## Questions
1) Reproduce the part of the notes on latency and quantization from "- Latency: time" up to and including "per second (aggregate)".
2) Answer these questions from the notes on latency and quantization:
(a) Which engine is listed as having low throughput and high latency on CPU?
(b) What two requirements do quantized models reduce by using fewer bits per weight?
(c) For what kind of processing does throughput matter?

Latency vs Throughput Trade-offs

"""
Latency vs Throughput:

- Latency: time from request to response (per-request)
  → Matters for real-time apps (chat, coding assistants)
  → Users will abandon after 2-3 seconds

- Throughput: requests processed per second (aggregate)
  → Matters for batch processing (data labeling, batch analysis)
  → You want to maximize throughput at acceptable latency

- Trade-off: throughput-focused engines (batch size = ∞) have higher latency
  → vLLM: high throughput, moderate latency
  → TGI: high throughput, high latency for single requests
  → llama.cpp: low throughput, high latency (CPU)

Rule: choose based on your user experience, not your server's performance.
If latency >2s, users will abandon. No amount of throughput helps.
"""

Quantization for Inference

Quantized models use fewer bits per weight, reducing memory and compute requirements.

"""
Quantization for inference (cost vs quality):

- FP16 (16-bit): original quality, original size (default)
  → Use when: quality is paramount, GPU memory is not a concern

- BF16 (16-bit): same as FP16 for inference (usually better for training)

## Stored data
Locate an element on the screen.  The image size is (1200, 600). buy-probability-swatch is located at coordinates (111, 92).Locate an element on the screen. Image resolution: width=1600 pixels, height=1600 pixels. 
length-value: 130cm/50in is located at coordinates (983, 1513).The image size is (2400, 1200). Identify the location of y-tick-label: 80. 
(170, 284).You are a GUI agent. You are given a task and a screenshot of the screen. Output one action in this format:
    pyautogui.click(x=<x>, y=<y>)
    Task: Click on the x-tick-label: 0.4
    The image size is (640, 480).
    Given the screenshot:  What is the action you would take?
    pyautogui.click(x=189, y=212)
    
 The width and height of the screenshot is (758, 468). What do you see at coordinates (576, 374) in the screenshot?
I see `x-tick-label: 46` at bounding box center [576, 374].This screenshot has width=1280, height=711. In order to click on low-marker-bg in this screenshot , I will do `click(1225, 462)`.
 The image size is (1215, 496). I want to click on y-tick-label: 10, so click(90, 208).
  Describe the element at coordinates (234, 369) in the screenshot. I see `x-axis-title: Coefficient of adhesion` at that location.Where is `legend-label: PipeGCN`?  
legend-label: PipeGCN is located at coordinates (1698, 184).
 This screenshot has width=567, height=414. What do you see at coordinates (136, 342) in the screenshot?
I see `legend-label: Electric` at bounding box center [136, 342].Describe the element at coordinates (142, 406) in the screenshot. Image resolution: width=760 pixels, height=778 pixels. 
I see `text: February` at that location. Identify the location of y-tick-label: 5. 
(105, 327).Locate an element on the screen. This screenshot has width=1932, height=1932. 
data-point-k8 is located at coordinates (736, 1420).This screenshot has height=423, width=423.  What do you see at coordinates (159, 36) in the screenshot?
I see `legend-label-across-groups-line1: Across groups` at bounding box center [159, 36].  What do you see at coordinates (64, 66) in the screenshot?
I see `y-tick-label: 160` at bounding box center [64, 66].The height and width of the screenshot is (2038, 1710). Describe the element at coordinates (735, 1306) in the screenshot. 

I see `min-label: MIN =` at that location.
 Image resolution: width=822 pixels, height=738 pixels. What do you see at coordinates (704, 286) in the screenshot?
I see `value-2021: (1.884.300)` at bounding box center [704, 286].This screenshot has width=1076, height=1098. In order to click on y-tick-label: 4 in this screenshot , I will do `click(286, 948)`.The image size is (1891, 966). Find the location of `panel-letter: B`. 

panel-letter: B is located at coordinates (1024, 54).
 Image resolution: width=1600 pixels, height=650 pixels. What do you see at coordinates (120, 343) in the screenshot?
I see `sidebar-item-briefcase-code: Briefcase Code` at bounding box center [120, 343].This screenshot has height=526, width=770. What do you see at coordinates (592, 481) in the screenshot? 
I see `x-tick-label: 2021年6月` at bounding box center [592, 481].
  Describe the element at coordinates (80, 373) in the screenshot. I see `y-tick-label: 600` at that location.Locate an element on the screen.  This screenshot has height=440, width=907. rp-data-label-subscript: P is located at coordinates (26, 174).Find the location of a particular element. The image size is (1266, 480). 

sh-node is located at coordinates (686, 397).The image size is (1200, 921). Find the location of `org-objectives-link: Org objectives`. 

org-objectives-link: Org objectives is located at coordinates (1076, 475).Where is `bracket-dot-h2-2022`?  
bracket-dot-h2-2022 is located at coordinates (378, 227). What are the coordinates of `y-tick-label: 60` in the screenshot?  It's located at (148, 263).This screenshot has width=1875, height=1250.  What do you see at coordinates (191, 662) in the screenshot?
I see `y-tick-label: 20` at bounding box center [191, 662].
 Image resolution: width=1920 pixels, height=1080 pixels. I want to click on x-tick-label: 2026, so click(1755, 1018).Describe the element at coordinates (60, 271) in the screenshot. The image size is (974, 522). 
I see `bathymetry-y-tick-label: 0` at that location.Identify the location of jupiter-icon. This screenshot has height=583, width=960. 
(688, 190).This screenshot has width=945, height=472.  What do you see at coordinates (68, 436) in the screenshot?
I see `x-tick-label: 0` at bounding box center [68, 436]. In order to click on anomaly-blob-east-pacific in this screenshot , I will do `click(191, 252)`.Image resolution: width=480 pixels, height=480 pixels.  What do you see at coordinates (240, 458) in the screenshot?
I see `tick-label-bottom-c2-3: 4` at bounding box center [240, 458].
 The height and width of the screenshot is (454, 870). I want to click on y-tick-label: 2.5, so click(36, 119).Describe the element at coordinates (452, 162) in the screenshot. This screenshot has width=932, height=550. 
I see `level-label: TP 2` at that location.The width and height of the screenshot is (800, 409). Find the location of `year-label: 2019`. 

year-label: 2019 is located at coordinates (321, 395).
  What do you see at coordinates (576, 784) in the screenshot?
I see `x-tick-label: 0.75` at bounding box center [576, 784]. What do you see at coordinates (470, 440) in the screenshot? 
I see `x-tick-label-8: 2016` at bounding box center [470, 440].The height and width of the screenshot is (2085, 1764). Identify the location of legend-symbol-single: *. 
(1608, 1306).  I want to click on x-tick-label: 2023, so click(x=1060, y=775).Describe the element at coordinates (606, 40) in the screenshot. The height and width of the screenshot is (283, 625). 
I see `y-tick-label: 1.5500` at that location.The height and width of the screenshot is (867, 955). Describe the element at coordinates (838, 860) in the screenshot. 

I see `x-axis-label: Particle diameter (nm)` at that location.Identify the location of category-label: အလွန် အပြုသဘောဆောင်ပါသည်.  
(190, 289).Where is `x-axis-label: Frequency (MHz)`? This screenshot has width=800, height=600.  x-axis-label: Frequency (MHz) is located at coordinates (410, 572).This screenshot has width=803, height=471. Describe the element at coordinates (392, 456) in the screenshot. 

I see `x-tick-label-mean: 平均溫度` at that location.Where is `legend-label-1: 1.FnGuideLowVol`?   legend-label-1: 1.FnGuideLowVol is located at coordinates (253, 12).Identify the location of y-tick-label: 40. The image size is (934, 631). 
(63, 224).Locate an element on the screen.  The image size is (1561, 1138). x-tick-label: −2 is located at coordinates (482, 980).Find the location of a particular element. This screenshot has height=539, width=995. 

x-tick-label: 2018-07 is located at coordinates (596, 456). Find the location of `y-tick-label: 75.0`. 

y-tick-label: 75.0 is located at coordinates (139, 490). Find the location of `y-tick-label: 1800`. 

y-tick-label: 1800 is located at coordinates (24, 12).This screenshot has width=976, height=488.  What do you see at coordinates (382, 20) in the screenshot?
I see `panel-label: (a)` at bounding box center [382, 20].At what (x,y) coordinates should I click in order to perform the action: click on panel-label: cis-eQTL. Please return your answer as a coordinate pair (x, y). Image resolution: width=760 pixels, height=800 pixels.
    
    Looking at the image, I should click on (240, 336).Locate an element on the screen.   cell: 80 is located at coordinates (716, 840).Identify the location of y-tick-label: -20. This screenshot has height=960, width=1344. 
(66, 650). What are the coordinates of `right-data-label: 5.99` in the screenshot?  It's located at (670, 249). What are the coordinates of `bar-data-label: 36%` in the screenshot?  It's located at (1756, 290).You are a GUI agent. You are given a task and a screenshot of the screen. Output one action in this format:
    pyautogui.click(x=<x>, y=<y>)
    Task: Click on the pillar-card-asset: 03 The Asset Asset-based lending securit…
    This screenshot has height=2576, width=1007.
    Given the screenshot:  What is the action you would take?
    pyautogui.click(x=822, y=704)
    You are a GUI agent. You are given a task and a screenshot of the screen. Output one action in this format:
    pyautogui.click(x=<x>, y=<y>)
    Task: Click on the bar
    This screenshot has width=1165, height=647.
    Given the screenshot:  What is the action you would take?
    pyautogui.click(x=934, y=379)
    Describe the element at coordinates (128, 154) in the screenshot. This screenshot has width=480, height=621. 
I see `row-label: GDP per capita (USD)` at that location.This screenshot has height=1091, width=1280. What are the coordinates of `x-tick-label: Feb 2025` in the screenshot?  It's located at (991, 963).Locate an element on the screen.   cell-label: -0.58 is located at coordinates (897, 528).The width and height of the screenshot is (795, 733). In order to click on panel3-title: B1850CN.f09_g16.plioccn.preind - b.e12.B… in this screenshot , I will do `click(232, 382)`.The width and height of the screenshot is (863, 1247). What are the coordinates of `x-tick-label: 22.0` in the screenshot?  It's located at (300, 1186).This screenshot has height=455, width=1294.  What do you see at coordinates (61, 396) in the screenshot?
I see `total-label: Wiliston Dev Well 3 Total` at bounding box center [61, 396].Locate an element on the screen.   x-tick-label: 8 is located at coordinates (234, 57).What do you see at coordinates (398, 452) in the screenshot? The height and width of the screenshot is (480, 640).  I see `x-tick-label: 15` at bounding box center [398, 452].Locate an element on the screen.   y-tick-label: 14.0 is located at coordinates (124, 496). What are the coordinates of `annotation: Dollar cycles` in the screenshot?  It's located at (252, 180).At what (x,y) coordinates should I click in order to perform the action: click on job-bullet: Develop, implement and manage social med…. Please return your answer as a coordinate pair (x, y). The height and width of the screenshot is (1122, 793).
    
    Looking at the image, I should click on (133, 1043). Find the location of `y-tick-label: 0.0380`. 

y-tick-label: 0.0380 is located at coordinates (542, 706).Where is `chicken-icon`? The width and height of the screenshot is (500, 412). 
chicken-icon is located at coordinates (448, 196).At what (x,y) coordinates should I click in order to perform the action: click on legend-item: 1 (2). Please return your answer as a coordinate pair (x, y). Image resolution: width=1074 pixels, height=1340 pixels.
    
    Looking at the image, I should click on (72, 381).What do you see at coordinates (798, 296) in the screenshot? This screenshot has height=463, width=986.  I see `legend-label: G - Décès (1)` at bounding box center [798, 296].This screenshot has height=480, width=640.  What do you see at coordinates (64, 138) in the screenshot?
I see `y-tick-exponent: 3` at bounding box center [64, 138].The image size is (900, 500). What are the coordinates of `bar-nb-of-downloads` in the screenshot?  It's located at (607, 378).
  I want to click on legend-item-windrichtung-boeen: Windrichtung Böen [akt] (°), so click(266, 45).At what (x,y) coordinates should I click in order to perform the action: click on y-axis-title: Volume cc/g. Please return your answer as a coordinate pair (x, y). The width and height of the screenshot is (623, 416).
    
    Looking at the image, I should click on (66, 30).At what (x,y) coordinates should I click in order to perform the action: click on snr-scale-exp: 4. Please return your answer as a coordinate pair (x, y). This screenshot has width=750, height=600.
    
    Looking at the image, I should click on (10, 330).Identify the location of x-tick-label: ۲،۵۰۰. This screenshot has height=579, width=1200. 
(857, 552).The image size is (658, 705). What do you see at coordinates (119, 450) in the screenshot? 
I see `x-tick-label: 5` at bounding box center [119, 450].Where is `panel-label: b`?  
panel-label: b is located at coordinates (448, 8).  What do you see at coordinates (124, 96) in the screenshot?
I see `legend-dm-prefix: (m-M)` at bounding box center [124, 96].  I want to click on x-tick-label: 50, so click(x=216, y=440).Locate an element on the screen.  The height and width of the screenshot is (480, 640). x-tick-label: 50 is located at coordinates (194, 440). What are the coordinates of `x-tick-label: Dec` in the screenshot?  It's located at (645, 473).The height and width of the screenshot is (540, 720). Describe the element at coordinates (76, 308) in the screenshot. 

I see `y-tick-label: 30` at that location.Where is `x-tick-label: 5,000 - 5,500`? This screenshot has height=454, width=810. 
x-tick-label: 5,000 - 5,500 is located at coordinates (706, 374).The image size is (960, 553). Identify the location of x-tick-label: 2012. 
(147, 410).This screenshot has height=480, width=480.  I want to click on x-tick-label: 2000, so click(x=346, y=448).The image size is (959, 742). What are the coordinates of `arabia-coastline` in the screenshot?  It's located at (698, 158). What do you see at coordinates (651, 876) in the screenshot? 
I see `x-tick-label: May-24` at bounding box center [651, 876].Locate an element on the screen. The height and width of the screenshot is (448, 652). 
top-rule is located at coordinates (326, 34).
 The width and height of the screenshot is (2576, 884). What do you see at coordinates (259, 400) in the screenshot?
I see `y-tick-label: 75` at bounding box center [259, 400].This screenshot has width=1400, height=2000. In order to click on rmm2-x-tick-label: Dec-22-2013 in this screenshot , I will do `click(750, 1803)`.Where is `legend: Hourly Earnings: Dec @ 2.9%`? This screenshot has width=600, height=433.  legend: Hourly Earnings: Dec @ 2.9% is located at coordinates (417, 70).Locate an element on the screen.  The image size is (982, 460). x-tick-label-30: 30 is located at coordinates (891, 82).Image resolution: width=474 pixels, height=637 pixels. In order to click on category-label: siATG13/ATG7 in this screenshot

## Answers for the exercise
1)
- Latency: time from request to response (per-request)
  → Matters for real-time apps (chat, coding assistants)
  → Users will abandon after 2-3 seconds

- Throughput: requests processed per second (aggregate)

2)
(a) llama.cpp
(b) Memory and compute requirements
(c) Batch processing (data labeling, batch analysis)